The second match was a fatal four-way tag team elimination match, involving Fraxiom (Nathan Frazer and Axiom), Latino World Order (Cruz Del Toro and Joaquin Wilde), Los Americanos (Rayo Americano and Bravo Americano), and Tokyo Bad Boys (Kento and Takuma). In this match, when a wrestler is eliminated via pinfall or submission, their team is eliminated. The match ends when only one team remains. Latino World Order was the first team eliminated after Wilde accidentally sprayed Del Toro's eyes with a hairspray, allowing Axiom to take advantage and eliminate them via pinfall. Bravo and Axiom later worked together against the Tokyo Bad Boys, diving off the top rope onto them to get the pinfall and eliminate the Tokyo Bad Boys. After the two remaining teams survived a few pinfall attempts, Bravo countered Axiom's kick attempt and connected with a headbutt of the top rope onto Frazer. Rayo then got a successful pinfall attempt to win the match.

Before the next match, AAA announced that AAA President Marisela Peña would be inducted into the AAA Hall of Fame at Héroes Inmortales.

Next, the challenger for the AAA Reina de Reinas Championship at Worlds Collide was decided in a fatal four-way match featuring Faby Apache, La Hiedra, Nattie, and Roxanne Perez. The reigning AAA Reina de Reinas Champion Flammer was at ringside. After Apache broke up Nattie's submission hold on Perez, Apache dove to the outside onto Nattie. Hiedra would then throw Apache into the barricade. Flammer tried to interfere by hitting Perez with the championship belt, but Perez evaded, and Flammer almost hit Hiedra. Perez then capitalized on it by executing "Pop Rox" on Hiedra, jumping over Hiedra while rolling forward to force Hiedra to fall back-first to win the match and the title shot.
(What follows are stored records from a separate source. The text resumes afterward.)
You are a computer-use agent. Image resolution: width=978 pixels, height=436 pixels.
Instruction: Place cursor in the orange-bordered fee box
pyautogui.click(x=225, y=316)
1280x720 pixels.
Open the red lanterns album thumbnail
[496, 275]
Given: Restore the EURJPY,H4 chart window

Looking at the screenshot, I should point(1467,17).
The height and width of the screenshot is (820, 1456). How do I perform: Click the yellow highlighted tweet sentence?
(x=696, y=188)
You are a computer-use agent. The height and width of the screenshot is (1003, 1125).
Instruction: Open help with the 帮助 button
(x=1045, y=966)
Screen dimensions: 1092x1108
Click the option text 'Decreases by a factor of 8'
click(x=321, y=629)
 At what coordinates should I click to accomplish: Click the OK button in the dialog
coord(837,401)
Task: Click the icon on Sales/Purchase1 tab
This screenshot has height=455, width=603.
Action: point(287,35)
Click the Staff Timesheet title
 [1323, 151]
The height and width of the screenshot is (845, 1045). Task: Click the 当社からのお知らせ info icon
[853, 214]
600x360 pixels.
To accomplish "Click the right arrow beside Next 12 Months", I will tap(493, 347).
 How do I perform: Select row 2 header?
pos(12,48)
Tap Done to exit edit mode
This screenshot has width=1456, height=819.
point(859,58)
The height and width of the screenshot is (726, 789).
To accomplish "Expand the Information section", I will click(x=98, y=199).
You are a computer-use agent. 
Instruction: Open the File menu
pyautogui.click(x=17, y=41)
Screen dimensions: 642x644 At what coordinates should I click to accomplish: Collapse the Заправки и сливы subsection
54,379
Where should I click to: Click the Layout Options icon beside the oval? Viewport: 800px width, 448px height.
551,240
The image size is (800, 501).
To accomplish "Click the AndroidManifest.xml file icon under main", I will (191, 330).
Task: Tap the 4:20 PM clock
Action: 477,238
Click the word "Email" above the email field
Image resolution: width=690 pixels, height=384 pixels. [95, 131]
In the fourth match, La Parka defended the AAA Latin American Championship in a triple threat match against Laredo Kid and Parka's close friend Mr. Iguana. Late into the match, Iguana and Parka began shoving each other after Parka voided Iguana's pinfall attempt on Kid, who then took advantage by performing an unsuccessful pin attempt on Iguana. Kid then positioned Iguana on his shoulders, but Parka attacked Kidd from off the ring post. Parka then executed a "Death Valley Driver" on Kid, spinning and slamming an upside-down Kid down back-first to retain his title via pinfall.

In the penultimate match, Los Psycho Circus (Dave the Clown, Murder Clown, and Psycho Clown) defended the AAA World Trios Championship against Los Perros del Mal (Daga, Angel, and Berto), who were accompanied by Karmen Petrovic. Psycho Circus member Panic Clown was originally slated to defend the title, but he was not medically cleared to compete so Psycho replaced him. El Carnicero appeared to attack Dave. Psycho then decided to abandon the match to chase Carnicero. Distracted by Petrovic, Dave was later forced through the barricade by Berto. Murder tried to attack Daga, but Daga stopped him by biting him. Angel then later powerbombed Murder, slamming Murder off of Angel's shoulders. Daga then stomped on Murder off the top rope with both of his feet to pin Murder and win the AAA World Trios Championship.

====Main event====
In the main event, Rey Mysterio and Omos fought each other to determine Omos' fate in AAA, where if Mysterio won, Omos would be permanently banned from AAA, but if Omos won, he would be reinstated to AAA. Omos was accompanied by Dominik Mysterio and Dorian Roldán, while Rey was accompanied by El Grande Americano. Rey kept attacking until Omos fell back into the ropes, and Omos got stuck with his arms wrapped in the ropes. Rey capitalized on Omos' situation by continuously attacking Rey until Dominik stopped Rey by pulling Rey out of the ring. Dominik tried to attack with a steel chair but Americano saved Rey and attacked Dominik over the announce table. Omos escaped the ropes and went to grab Rey's head, unintentionally taking out the referee in the process. While the referee was unconscious, Rey attacked Omos with a steel chair. As Dominik and Americano continued to brawl, Rey poked Omos' eye before attempting a running attack towards Omos, which Omos countered by front kicking Rey's face. Omos followed by a chokeslam on Rey, lifting Rey up by his neck before slamming him down back-first. Omos then pinned Rey to win the match and get reinstated to AAA.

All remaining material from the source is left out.